Pederson showcased his skills in the Futures Game, ripping a base hit off hard-throwing Rays lefty Enny Romero. Coming into the season, there were doubts about what his future would hold. Via Baseball Prospectus and Jason Parks:
Call him a gamer or a grinder or whatever, but Pederson knows how to play the game, with feel and five-tool utility. He doesn’t have impact tools, which is a concern for some, as the bat has to carry the load if he wants to hang in a major-league lineup… Pederson is a future regular to some and a tweener to others, and a heavy dose of Double-A baseball should help bring the real prospect profile into the light.
But Pederson has excelled this year, with a .903 OPS in AA. He has played all but nine of his games in center field this year, hopefully establishing that, at least in the short term, he can pass for a center fielder.

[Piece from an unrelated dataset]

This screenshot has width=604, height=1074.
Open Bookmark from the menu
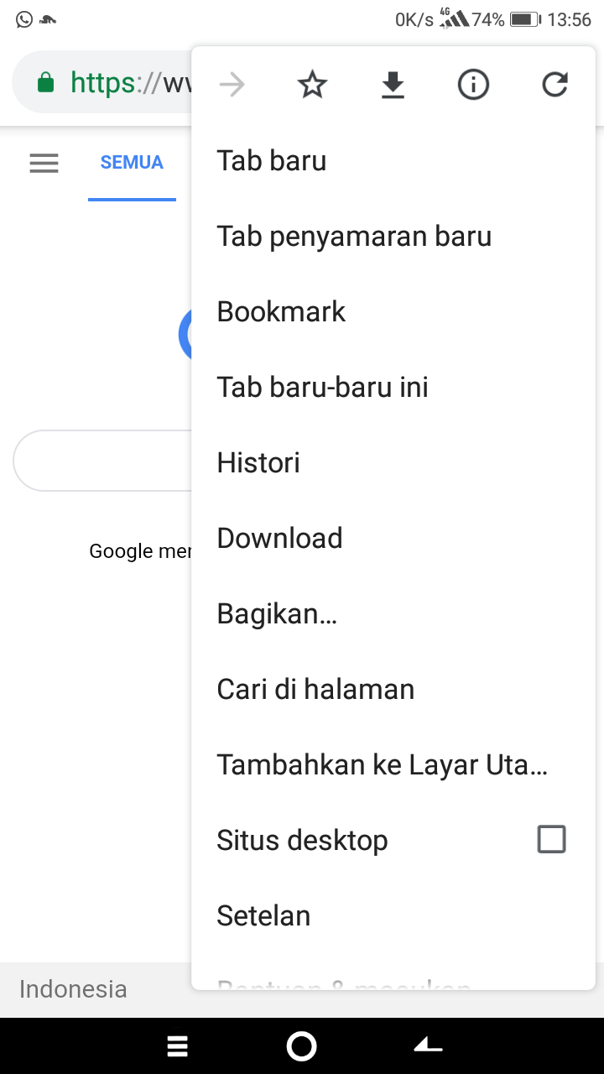click(281, 312)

However, the Dodgers have a well-documented logjam in the outfield, and given that the first of those contracts to expire is Carl Crawford’s in 2017, there doesn’t look to be room for Pederson at any point in the near future. Therefore, despite his steps forward this year, it wouldn’t be shocking if he’s included in a trade.
Lee has been a tease for Dodger fans for years, ever since the Dodgers paid him big money to keep him away from LSU football. He debuted at number 54 on Kevin Goldstein’s 2011 prospect rankings, but he’s been sliding since (70 in 2012, 87 in 2013).

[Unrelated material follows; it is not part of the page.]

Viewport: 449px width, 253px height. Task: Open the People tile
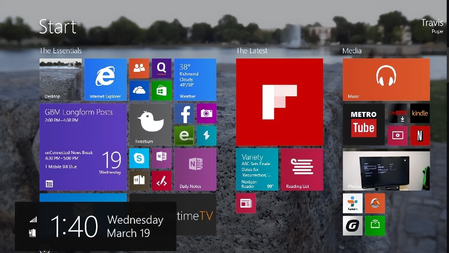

He’s pitched very well this year, though: 2.98 ERA, 8.2 K/9, and just 2.3 BB/9 in AA, and Parks made mention of him at the end of his midseason top 50 as someone who was in the mix for the back half of the list.
In terms of upside and talent, Lee ranks behind Seager and (probably) Pederson. But as a highly-touted pitcher who is getting close to the big leagues, he has a lot of value. Teams are always looking to add young pitching, and Lee is an enticing talent.